嫌だ can be used as: dislike, mind, the answer of no.
In conversations, I also use it as "What a bummer!" (嫌だ、it's raining again!) "No way!" (嫌だ、I said no, remember?), or as "Oh my" (嫌だ、did you bake this cake? It's amazing!) ( 嫌だ、it's so late!)
Also if someone says nice thing about me, I use 嫌だ with a big smile - means I'm flattered and don't know what to say. (Saying "thank you" immediately seems presumptuous)
Also "Oops!" "Oh, silly me!" "Good grief!" when you did something unexpectedly: "嫌だ、I forgot to bring my wallet! お財布持ってくるの忘れた！" "嫌だ、I sat on my glasses. メガネの上に座っちゃった" and so on.
In its primary sense it is somewhat weaker than the English word "hate", which is very visceral and implies an active negative energy. The Japanese word is more a reflection of one's automatic response to something, and is probably closer in most contexts to "can't stand".
People may also use 嫌い in contexts where in English people would say "don't like". 大嫌い (daikirai) is closer to "hate".

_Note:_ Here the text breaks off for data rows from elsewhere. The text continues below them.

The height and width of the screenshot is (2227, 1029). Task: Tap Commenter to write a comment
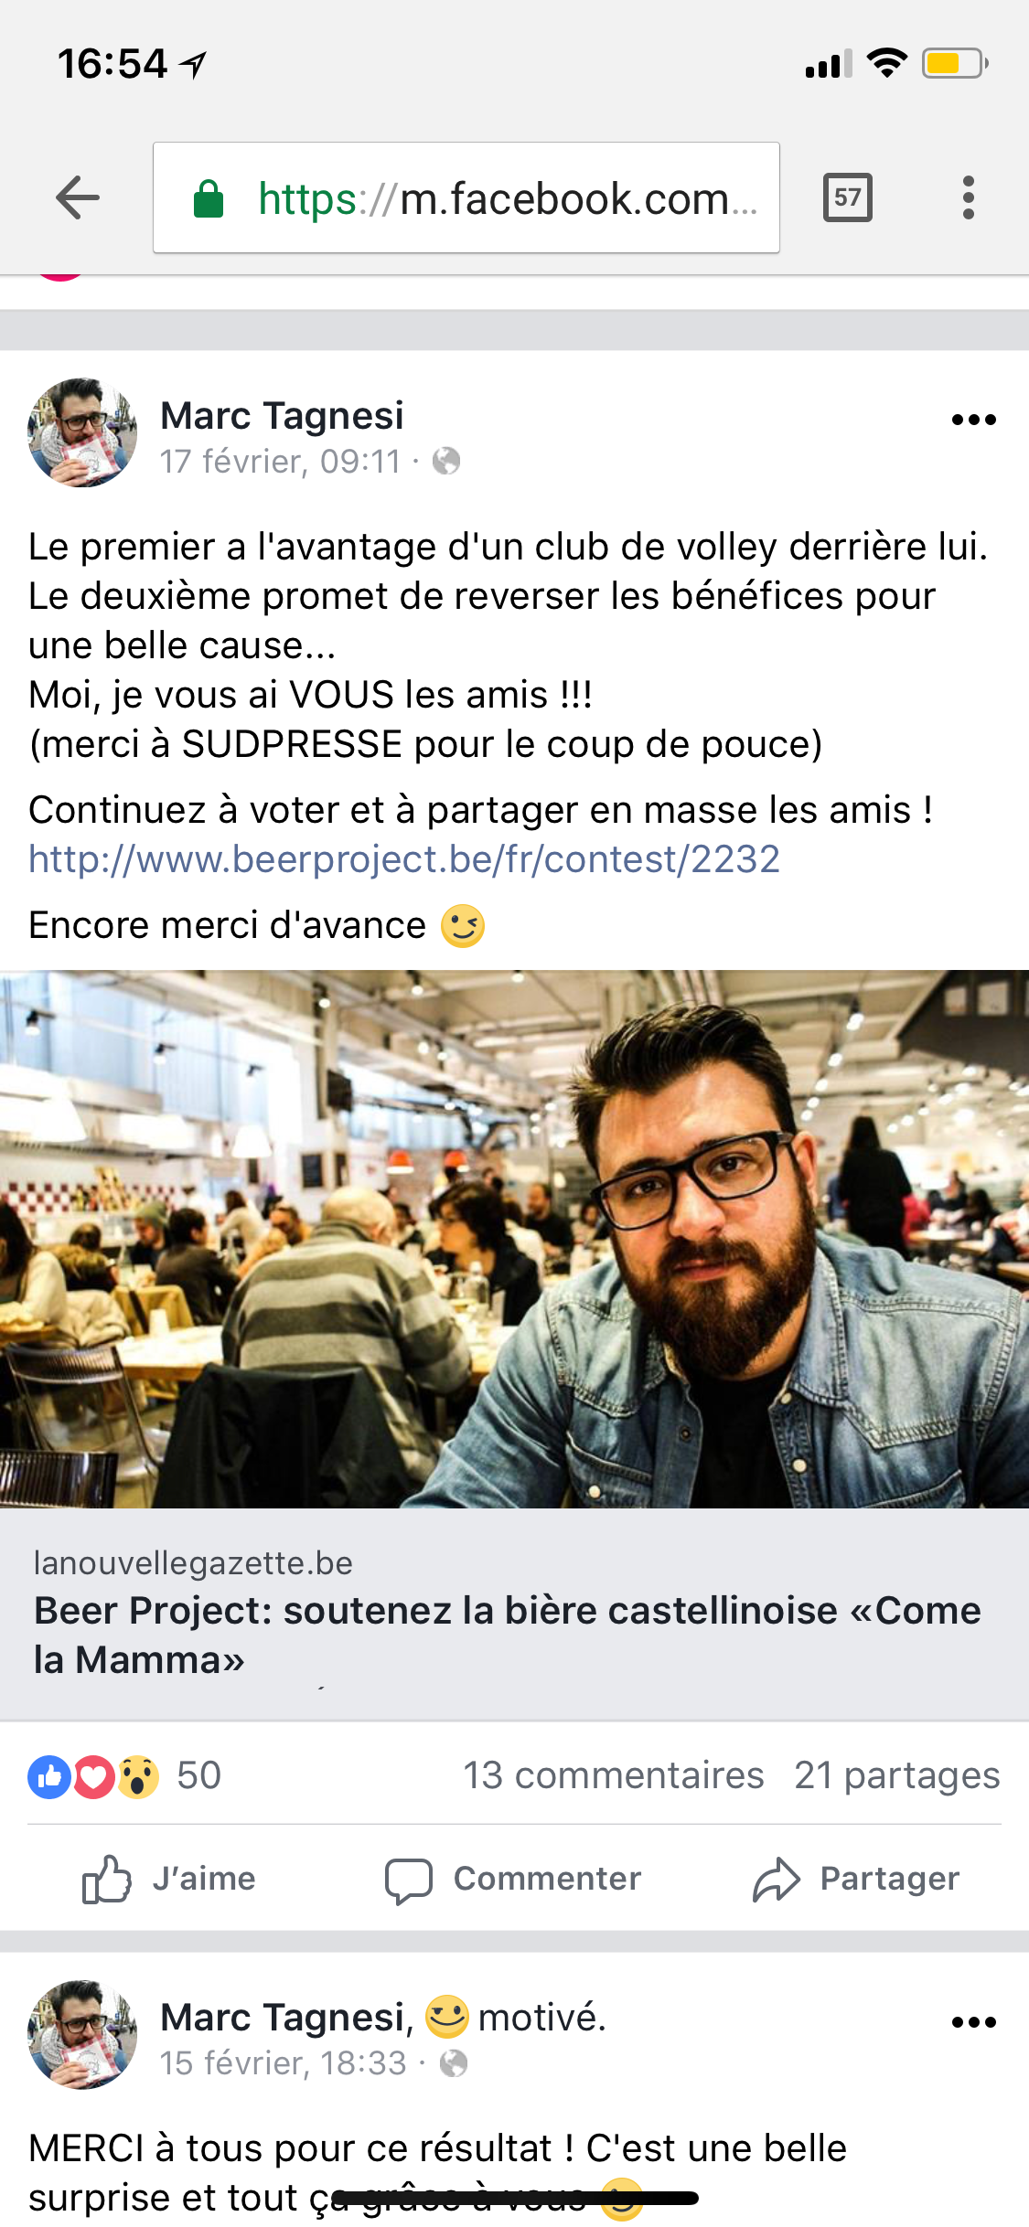[x=513, y=1879]
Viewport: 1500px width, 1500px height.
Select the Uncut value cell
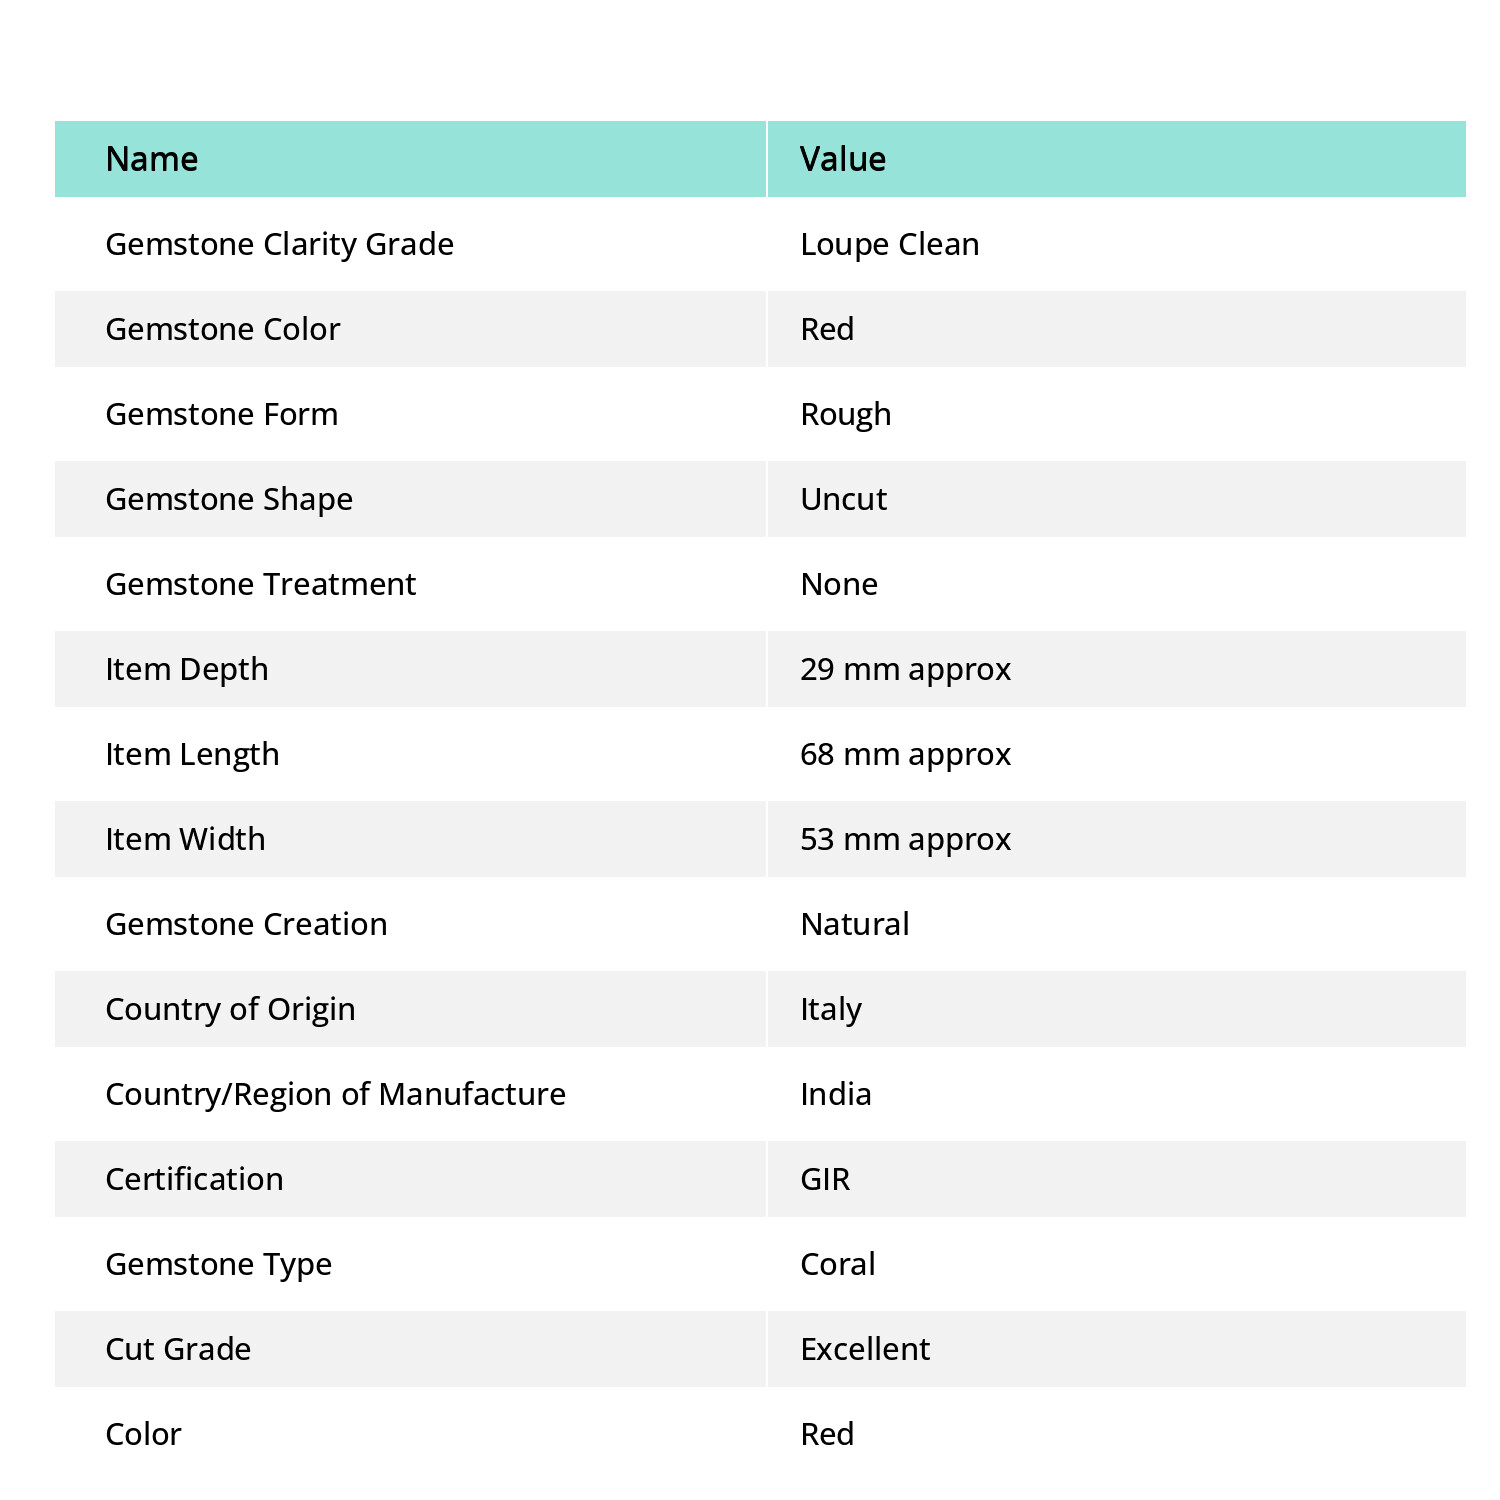1117,499
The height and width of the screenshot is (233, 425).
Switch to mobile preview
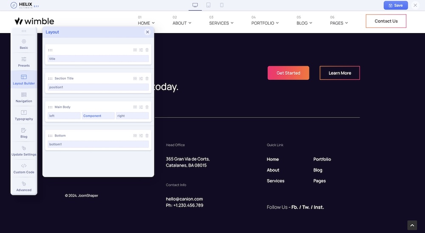222,5
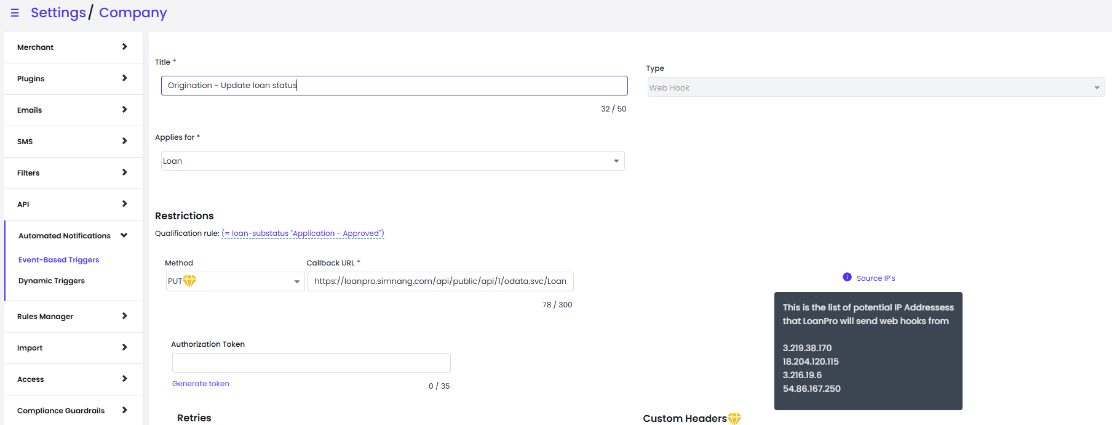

When you're talking about food, you can say 嫌い in neutral contexts, but it's probably safer to say 食べられない (I can't eat it), often shortened to 食べれない in everyday conversation. Certainly, this would be better than 嫌い if someone's actually offering you something you don't like.
Obviously, you could, physically, put it in your mouth and chew it and swallow it, but to say you can't eat something in Japanese is a less offensive way of saying you don't like it.In general, though, it's not considered polite in Japan to be picky with your food; it's often seen as a sign of selfishness.